Trading four wheels for two has given paramedic Darren Metta and his team a different view of the overdose crisis in Vancouver's Downtown Eastside.
Metta and the bicycle paramedics of 248 Squad zip through the neighbourhood’s streets, alleys and parks as they respond to emergency calls and seek out patients needing treatment.
British Columbia is marking the five-year anniversary of the public health emergency that was declared due to the overdose crisis, and the bike team has been active on the Downtown Eastside for four of those years.
B.C. Emergency Health Services says the program, which normally runs from May to October but is currently on an adjusted pandemic schedule, may expand to a year-round initiative.
Since the declaration five years ago, the crisis has only worsened. Last year was the deadliest year ever for overdoses in B.C., killing 1,716 people. An increasingly toxic illicit drug supply is highlighted as one factor in these deaths and the coronavirus pandemic has exposed gaps in services and conditions for many people who use drugs.
“It’s definitely tragic, when it’s just as ongoing as it has been,” Metta said.
“These struggles are anywhere in society, but it’s just so concentrated down here.”
The paramedics say cycling not only helps them reach patients faster in a neighbourhood with crowded and chaotic streets, it also helps them find people in distress who might not have even called for help, and has made paramedics more accessible to people in the neighbourhood.
I.
Metta’s colleague, Rodney Siudut, looks over people sitting in an alley as he rides over the puddle-soaked pavement between Carrall and Columbia streets.
“B.C. Ambulance checking up on you, you good?” Siudut asks a lone, seemingly unconscious man, who quickly responds he is fine.
Siudut is looking for overdose signs: people slumped in awkward positions, those whose skin has become bluish, those who are non-responsive.
Cycling, Metta says, helps spot what could be missed from a speeding ambulance.

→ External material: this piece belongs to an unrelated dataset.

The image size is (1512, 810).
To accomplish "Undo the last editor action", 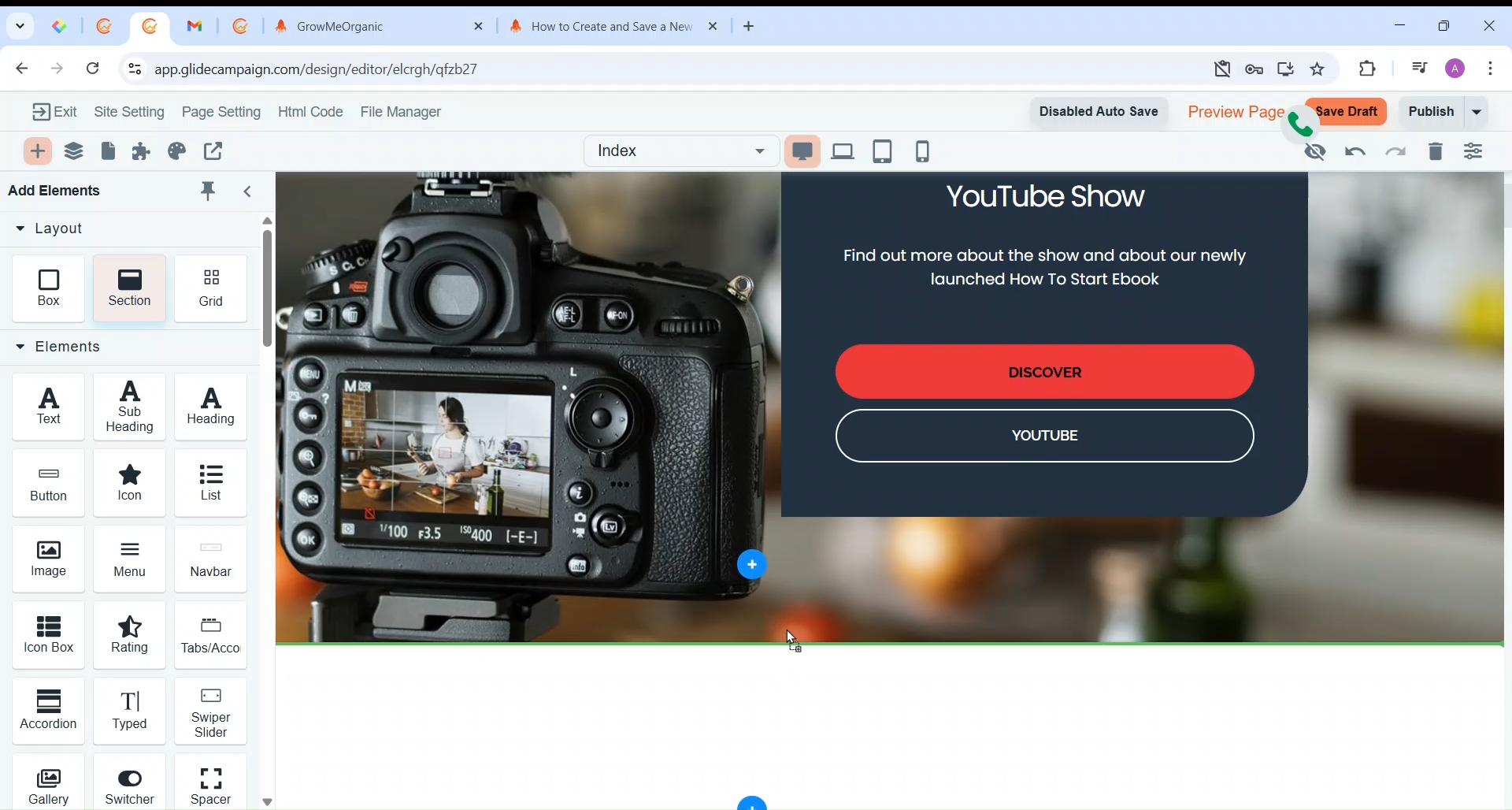I will pyautogui.click(x=1355, y=152).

“Especially on the Downtown Eastside, it’s hard to navigate,” Metta said. “With bikes, we can get in and out of the alleys a little bit easier.”

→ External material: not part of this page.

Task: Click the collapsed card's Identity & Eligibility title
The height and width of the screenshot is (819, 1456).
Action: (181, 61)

This morning’s first dispatch call comes while riding through Andy Livingstone Park: an overdose at the nearby Carnegie Community Centre. Siudut and partner Tom Venables race ahead.
They arrive to find a man on a bench inhaling from an oxygen tank carried by two women. He is conscious, having been administered Narcan before paramedics arrived. Bystanders’ actions bought critical time.
Siudut and Venables take the patient’s blood pressure. Each cyclist in 248 Squad carries 45 kilograms of gear in their saddlebags for their approximately 40-kilometre ride each shift and provide many of the treatments an ambulance can.
The patient decides to go to a nearby clinic. He walks onto an ambulance and 248 Squad resumes searching the alleys.
II.
Metta estimates 248 Squad will attend two to six overdoses during an 11-hour shift.
From Sept. 2020 to Feb. 2021, B.C. Emergency Health Services says the team responded to 358 overdose calls.
Overdoses aren’t all they attend: this morning’s second call is for a man in diabetic distress who collapsed at the corner of Abbott and Hastings.
It’s a man Siudut has treated before. “Long time no see,” Siudut says as he and Venables sit him up and take his glucose level.
Metta says building relationships with patients makes the paramedics more approachable. During this shift, people came up to them asking for bandages, gloves, or where they could get COVID vaccines.
The pandemic put the bike program on hold from May to September 2020. Metta said personal protective equipment needed to be sorted out, especially because the up-close-and-personal nature of bike paramedicine means physical distancing is more challenging to maintain than in an ambulance.
In the time encampments were in place at Oppenheimer and Crab parks, Metta said relationships of mutual trust made paramedic visits easier.
“People know why we’re there,” he said.
Due to the poisoned drug supply, some patient-paramedic relationships have ended tragically.
“There was a fellow just last night. I knew him personally… I knew his name. He didn’t make it,” Metta said.
The diabetic patient chose to go to hospital. Siudut and Venables took him somewhere warm to wait for an ambulance.
III.
Metta’s team meets regularly with peer groups like the Overdose Prevention Society at a weekly roundtable to share ideas.
“We’ve learned from them so much,” society executive director Sarah Blyth said. “They’re a wonderful service for people down here.”
Blyth and others say they are grateful for 248 Squad but bigger solutions are needed for the overdose crisis: a safe drug supply, stable housing, better recovery options, mental health supports and drug decriminalization.
Metta says he doesn’t have the answers. He certainly didn’t expect to still see the crisis at this level five years ago.
He’s just hopeful things won’t be this bad five years from now.